Wood Pellet Accreditation
If a company implements effective management systems to supply wood pellets of a suitable specification for its customers in the most effective manner, there is not much more that it could reasonably do to ensure the quality of its service. But how does the customer know that a supplier is doing this? Accreditation (aka certification or assurance) is one answer.
A shortcut to verify quality
Without accreditation, a customer would either have to take on faith that a supplier does what they say they do, or take the time to read their procedures, consider whether they are effective, and check whether they implement them properly.
Experience and relationships as alternatives to accreditation
Experience and relationships may well serve this purpose over time. Customers will come to know by their reputation which suppliers are trustworthy and which not. Good suppliers will take care to manage their activities carefully for fear of spoiling their reputation and losing their customers. But in the absence of that experience, accreditation can provide a shortcut for a customer to trust a supplier (provided that the certification is rigorous).
What accreditation does
Accreditation is a process by which an independent certification body certifies that a wood-pellet supplier (or producer) implements systems suitable for the customer to have confidence that the product meets their requirements. Accreditation does the work that a customer would otherwise have to do to check that a supplier's quality was reliable. The customer assumes that an accredited supplier is a good-quality supplier, and therefore need only ask for evidence of accreditation to place trust in the supplier's claims regarding specifications and quality.
Lack of accreditation does not necessarily mean lack of quality
A company can be operating perfectly effectively without accreditation. Accreditation will make little difference to the operations of a company that has already implemented good management systems. The absence of accreditation does not mean that a supplier does not provide a perfectly adequate offering. Indeed, that is a good thing, as there is no British certification body yet, so only a handful of pellet producers have begun the process of accreditation, using foreign certification bodies.
Quality accreditation schemes for wood pellets
Accreditation schemes typically certify the quality of the product/service. ENplus is a scheme developed in Austria and Germany for this purpose, which is attempting to become the European standard accreditation scheme, although it has yet to be adopted in many countries, including the UK and most of Scandinavia. Moves are afoot to introduce ENplus into the UK, and some British wood-pellet producers are moving ahead with ENplus accreditation through the Germanic bodies before it is officially available in the UK.

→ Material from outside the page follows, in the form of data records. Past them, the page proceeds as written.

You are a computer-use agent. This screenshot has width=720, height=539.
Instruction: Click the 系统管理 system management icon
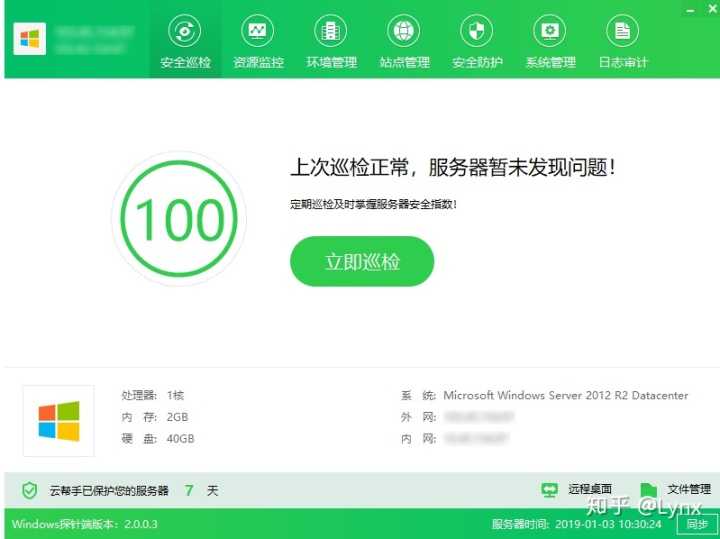(550, 31)
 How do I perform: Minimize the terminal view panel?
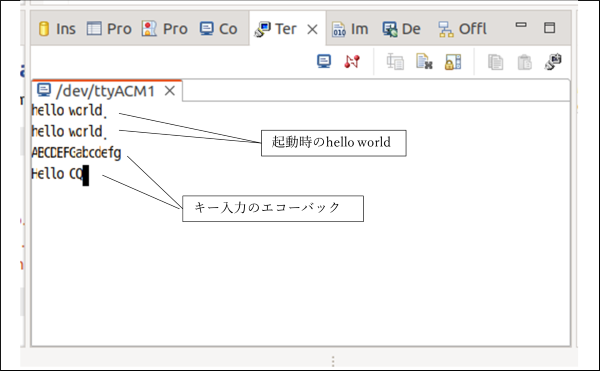[521, 25]
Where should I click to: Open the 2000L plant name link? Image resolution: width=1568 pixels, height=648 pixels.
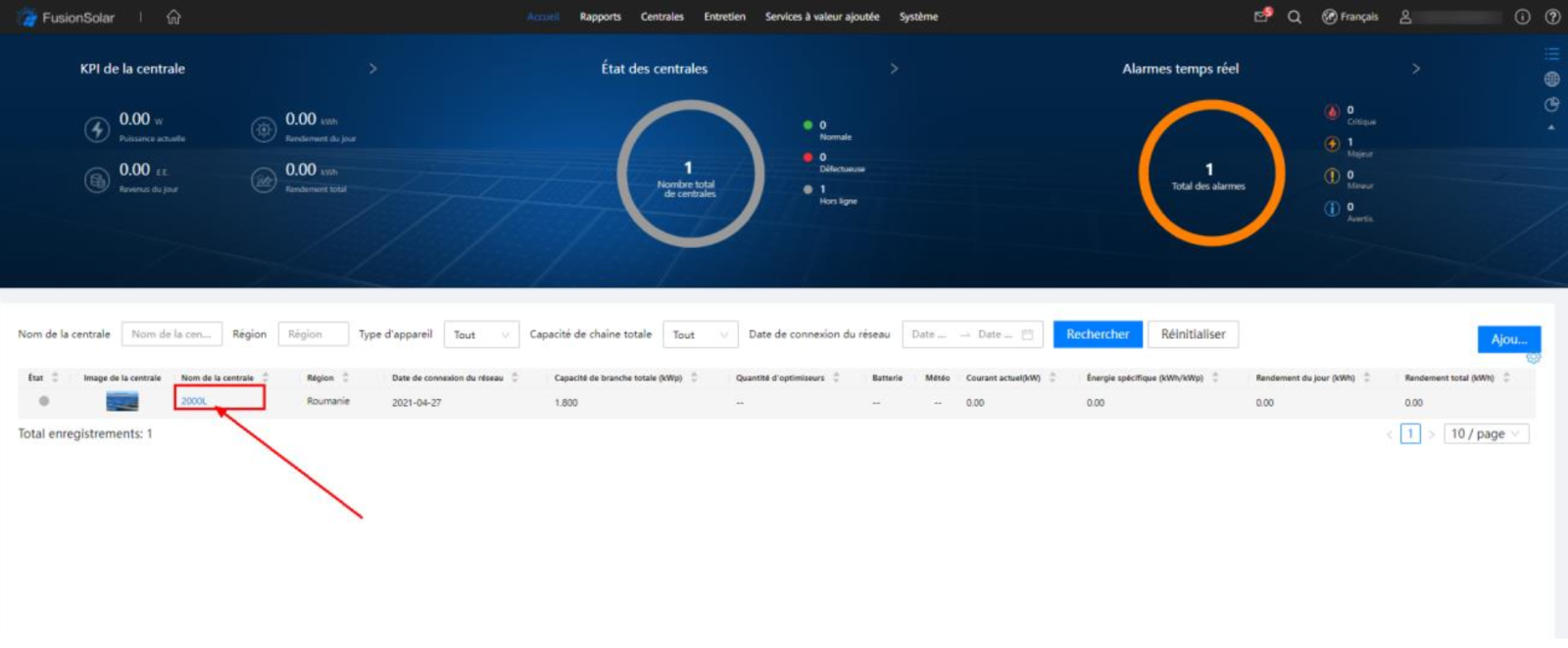(194, 401)
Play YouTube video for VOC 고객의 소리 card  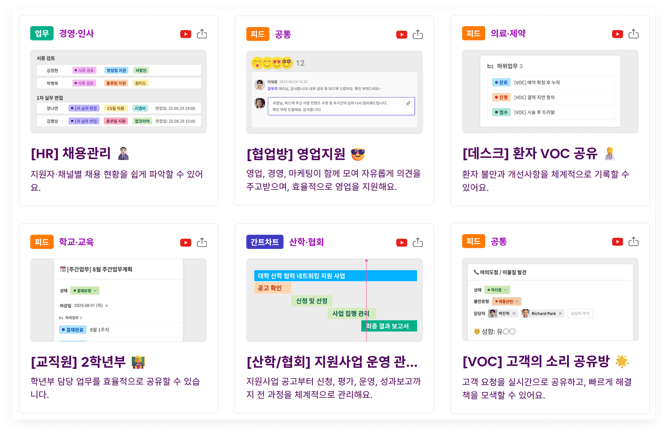coord(617,242)
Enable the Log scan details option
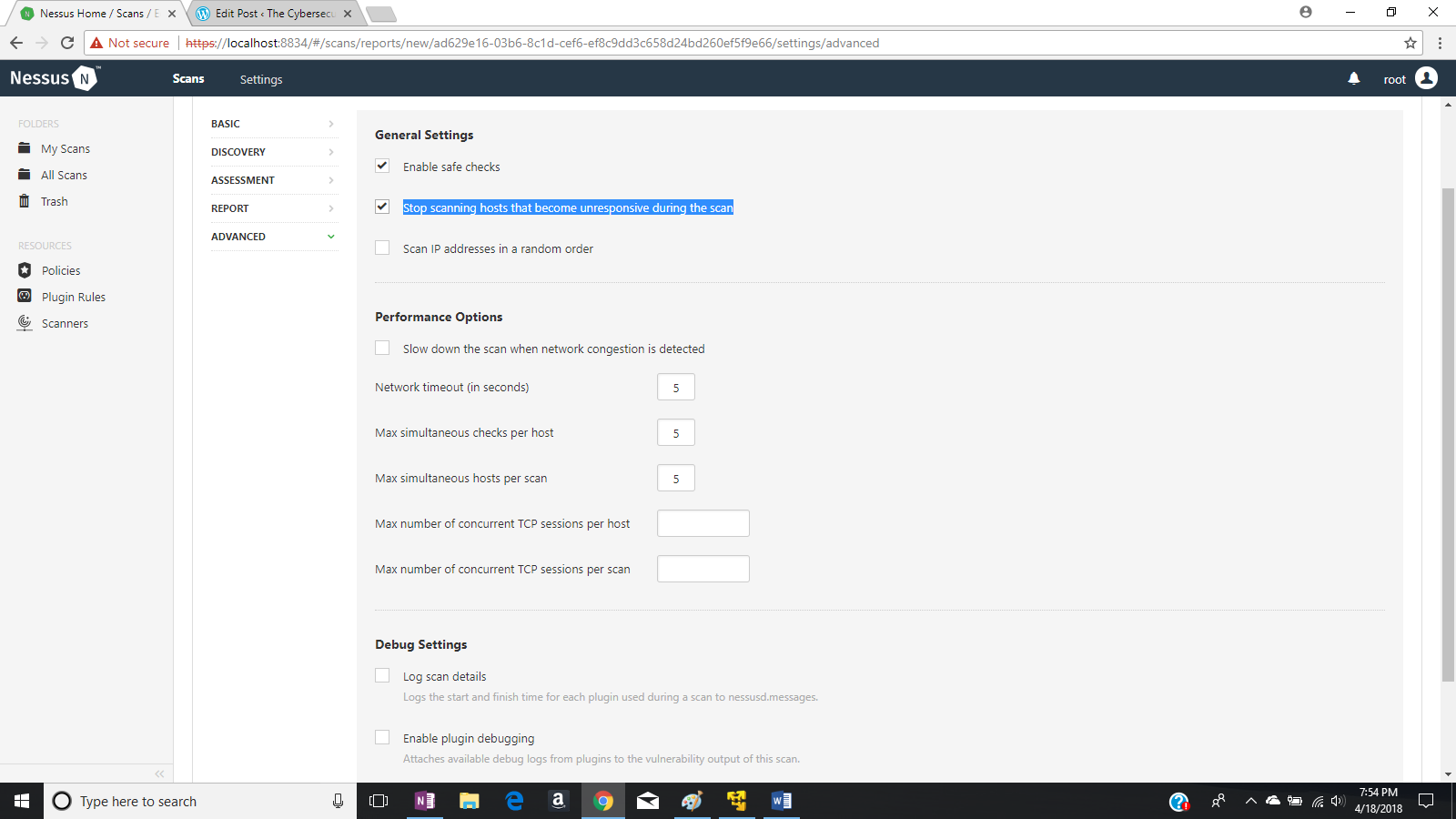The image size is (1456, 819). (x=382, y=675)
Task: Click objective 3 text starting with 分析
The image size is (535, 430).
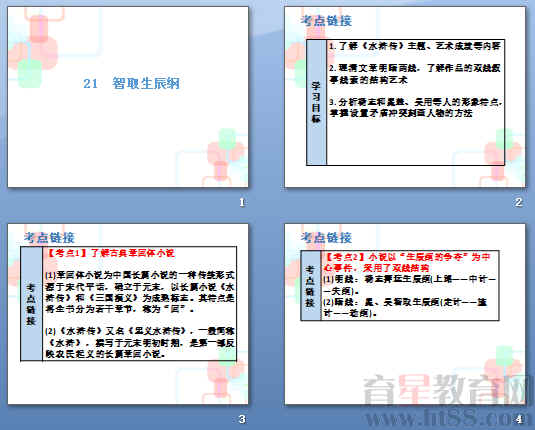Action: pyautogui.click(x=415, y=107)
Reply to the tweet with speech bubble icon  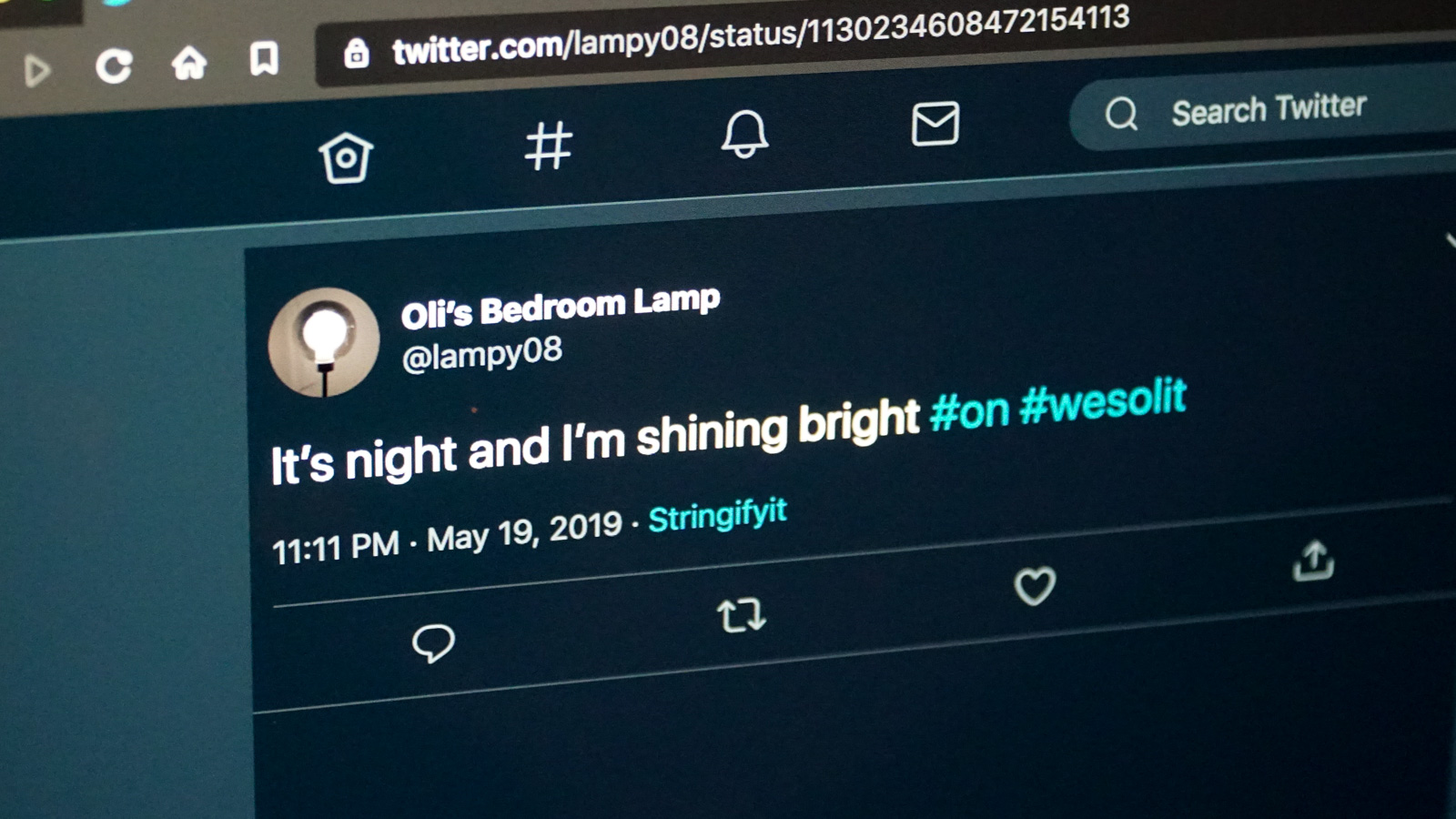point(433,643)
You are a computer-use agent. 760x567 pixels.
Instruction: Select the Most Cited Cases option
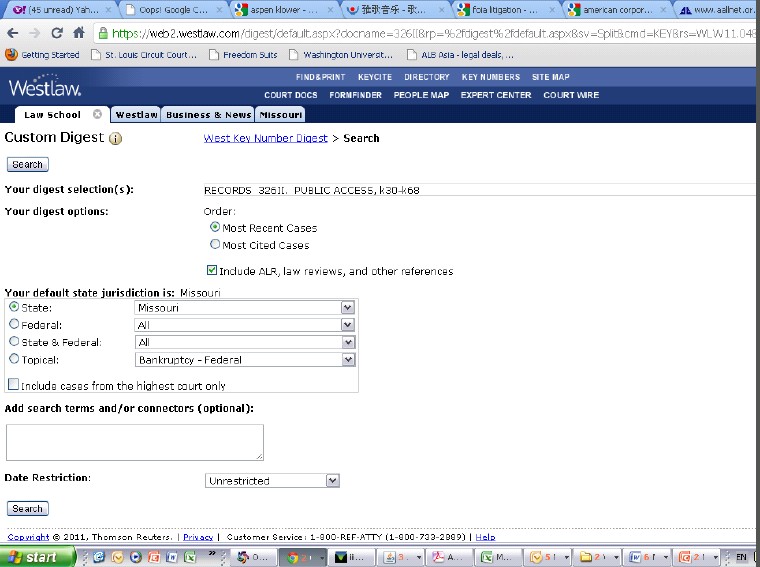(x=215, y=245)
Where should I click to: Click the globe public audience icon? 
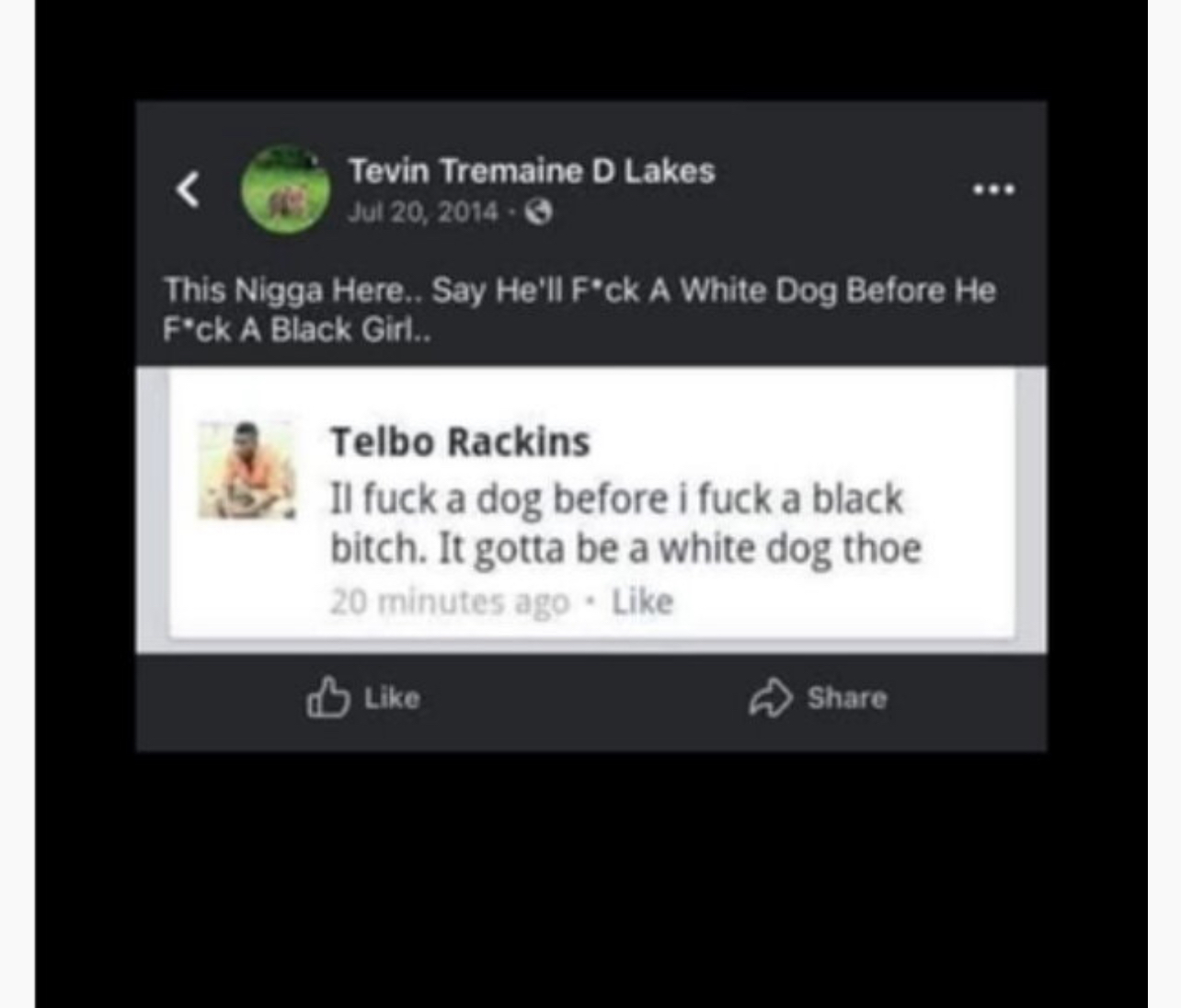click(x=539, y=213)
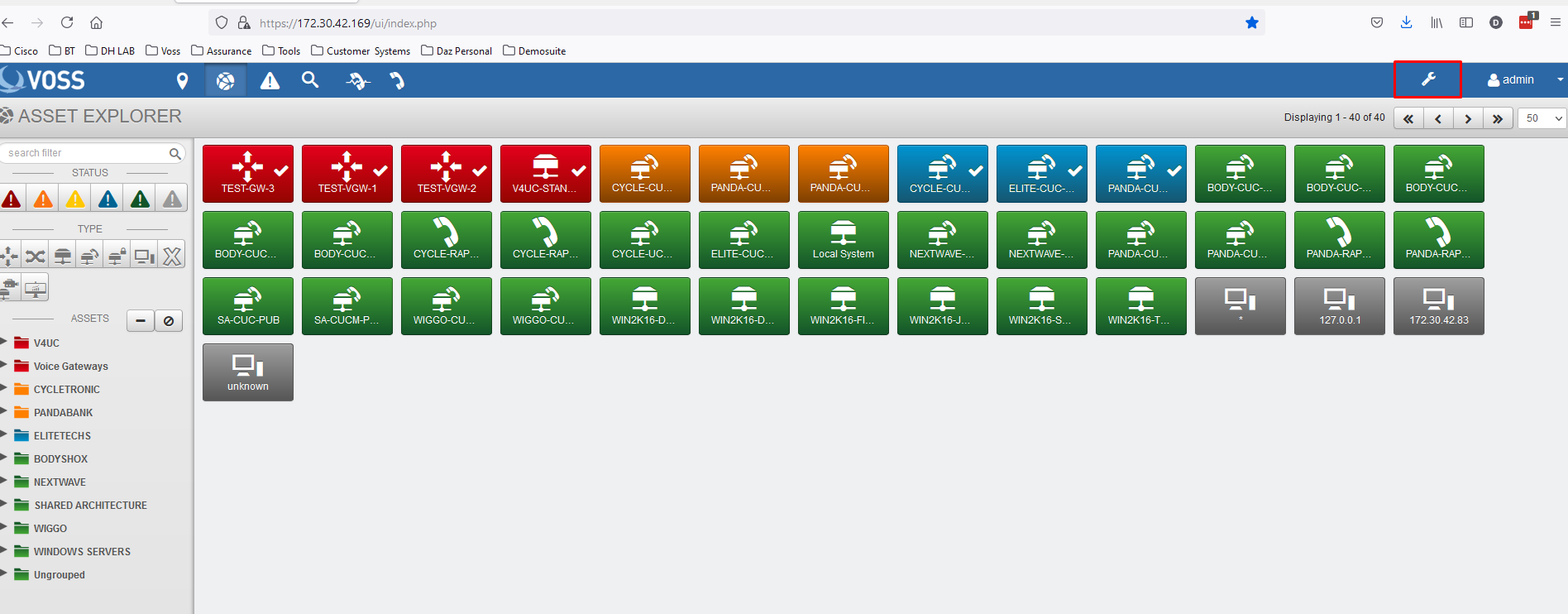The image size is (1568, 614).
Task: Click the map location pin icon
Action: tap(182, 80)
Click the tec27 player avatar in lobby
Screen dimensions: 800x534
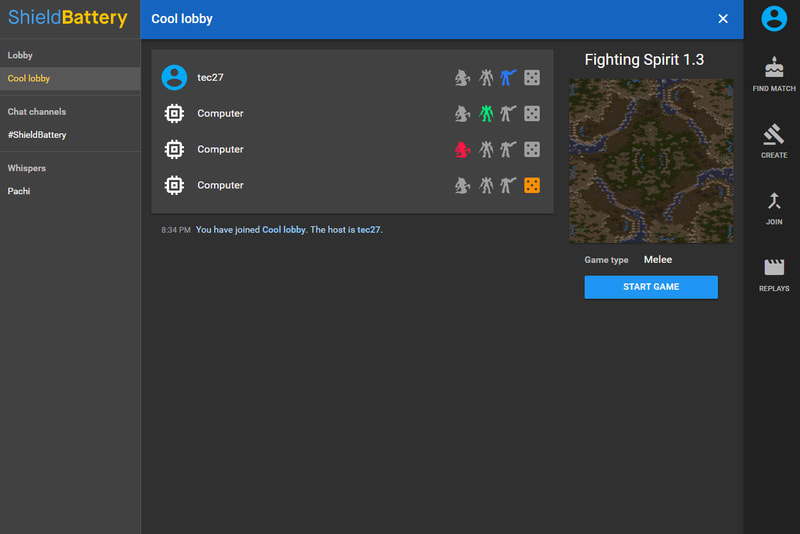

HETAS, the British body that approves solid-fuel domestic heating appliances (equivalent to Corgi, as was, for gas), has been looking into establishing a British solid-biomass fuel assurance scheme. However, as a globally-traded, commoditised product that will be mostly used in equipment made outside the UK that is designed to use wood pellets that were made outside the UK, a standalone British scheme does not make much sense. It is more likely that HETAS will have some role in the implementation and adaptation of a European scheme in the British market.
Sustainability accreditation schemes for wood pellets (and other wood products)
Accreditation schemes are not limited to quality issues. FSC (Forest Stewardship Council) accreditation certifies that the biomass used in wood pellets (or for other uses) came from sustainably-managed forests. FSC is not the only such accreditation scheme in the global forestry market. PEFC (Programme for the Endorsement of Forest Certification schemes) is another. You will often see the phrase "FSC or equivalent" to denote wood pellets from sustainable sources.
Just as lack of quality accreditation does not mean that a product or service lacks quality, simply that its quality has not been verified independently, so lack of FSC or equivalent accreditation does not mean that a wood pellet is from unsustainable sources, just that the sustainability of its sources has not been verified indepedently. Many smaller producers will not be able to manage the cost and bureaucracy of accreditation of one sort or another. They may be using forestry and timber-mill by-products that are the most sustainable inputs to pellet production, as they would otherwise have been wasted, but be unable to provide traceability on these by-products to sustainably- or unsustainably-managed forests. In this context, that should not matter. You should not dismiss wood pellets that are not FSC or equivalent certified, but you may want to ask more questions about their provenance.
Forever Fuels and accreditation
Forever Fuels has implemented most of the systems and standards that would be required by ENplus or an equivalent certification scheme, and is in discussion with a potential certification body. The intention is to become an accredited supplier when there is a suitable British certification body available, or to use a continental body if a British one does not become available soon.
Some of the producers of Forever Fuels' wood pellets are also moving towards ENplus accreditation. Accreditation of the quality of the end-product relies on accrediting the full chain of custody from producer to consumer. Forever Fuels will offer a premium ENplus option for deliveries once we and at least one of our suppliers have gained accreditation. In the meantime, we are operating to a standard that is as close to ENplus as you can get in the UK at the moment.
Forever Fuels' wood pellets are certified sustainable by FSC or equivalent.